Dan was an early investor in his brother’s new business but hadn’t seen him in several months.
Not only had Pierre lost 20 pounds, but “when I looked around his home, all his furniture was missing.”
“Pierre! Did you get robbed?”
“No, no . . . ,” he stammered. “Look, I don’t know what’s wrong, but the homes aren’t selling.”
Pierre had finished building two homes and was working on a third. But no revenue was coming in.
“Pierre was in dire financial straits,” Dan writes. “He’d refinanced his own home, maxed out three personal credit cards, and moved all his furniture into a model home, hoping that staging it would help it sell.”
His bedroom was empty, besides a sleeping bag and a leaky air mattress that he shared with his dog. “Each night, he pumped it up,” Dan recalls, “and each morning they’d wake up on the hard floor again.”

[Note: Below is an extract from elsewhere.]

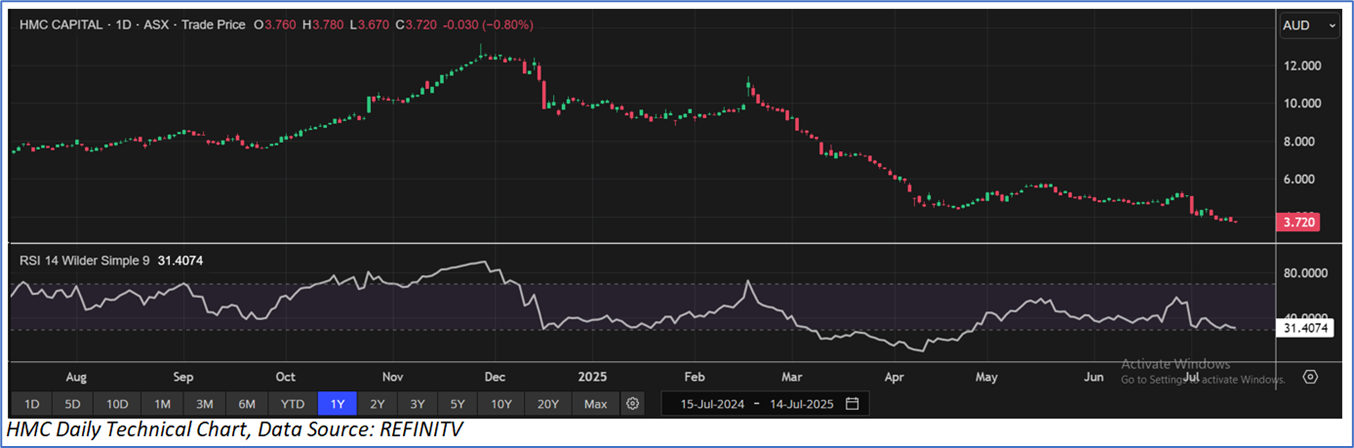Click the end date 14-Jul-2025 field

[797, 404]
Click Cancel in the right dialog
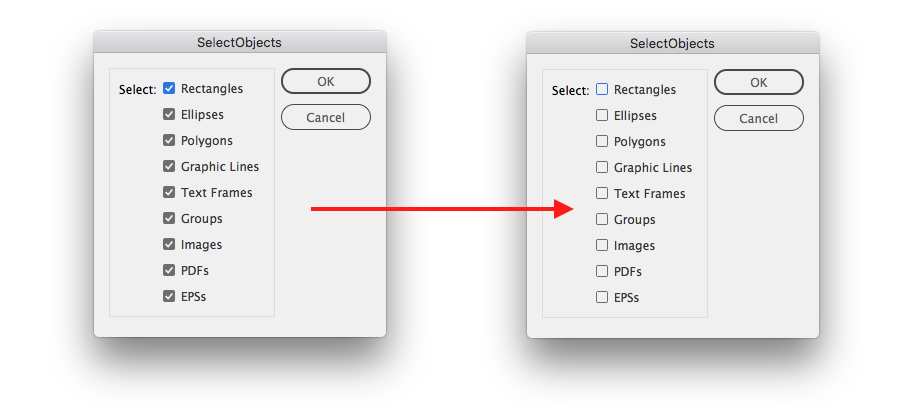The width and height of the screenshot is (900, 418). tap(758, 118)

Standing there that morning, Dan consoled his brother, “Pierre, don’t worry. We’re going to figure this out.”
“My brother is a brilliant salesman,” Dan writes. “When we were kids, our dad ran a popular fish-and-chips food truck in the summer months. Eight-year-old Pierre watched all those customers queue up in the sun and calculated that about half were only buying cold soda. He figured people who didn’t want to wait were walking away, so he dragged a cooler next to Dad’s truck and sold icy cans of pop, making up to $300 in a single day.
“At twelve, Pierre bought an old car, restored it, sold it, then used the money to do it again,” Dan notes. “By sixteen, he’d made enough money fixing and selling old cars to buy himself a new one–a shiny Mustang GT. Like I said, a brilliant salesman.”
As Dan thought about the situation, he realized Pierre had a problem: His jack-of-all-trades mindset.
“He’d been so busy picking up hammers that he’s neglected his unique gift: Sales,” Dan writes.
Pierre and Dan talked through the situation. Pierre needed to get out there and sell the homes he had built.
When he spent time with prospective buyers, Pierre “quickly realized that despite the great build of his houses, they had no curb appeal, no landscaping, no finishing touches, no splash of color or warm lighting—all important factors to the key decision-makers in home purchases (usually women).”
In time, Pierre hired an architect to design his homes with large windows, functional kitchens, and great bathrooms.
“As a result,” Dan writes, “he went from almost going bankrupt to selling sixteen houses in his second year. Over time, Pierre learned to delegate and specialize to the point where Martell Custom Homes became the largest custom-home builder in all of Atlantic Canada.”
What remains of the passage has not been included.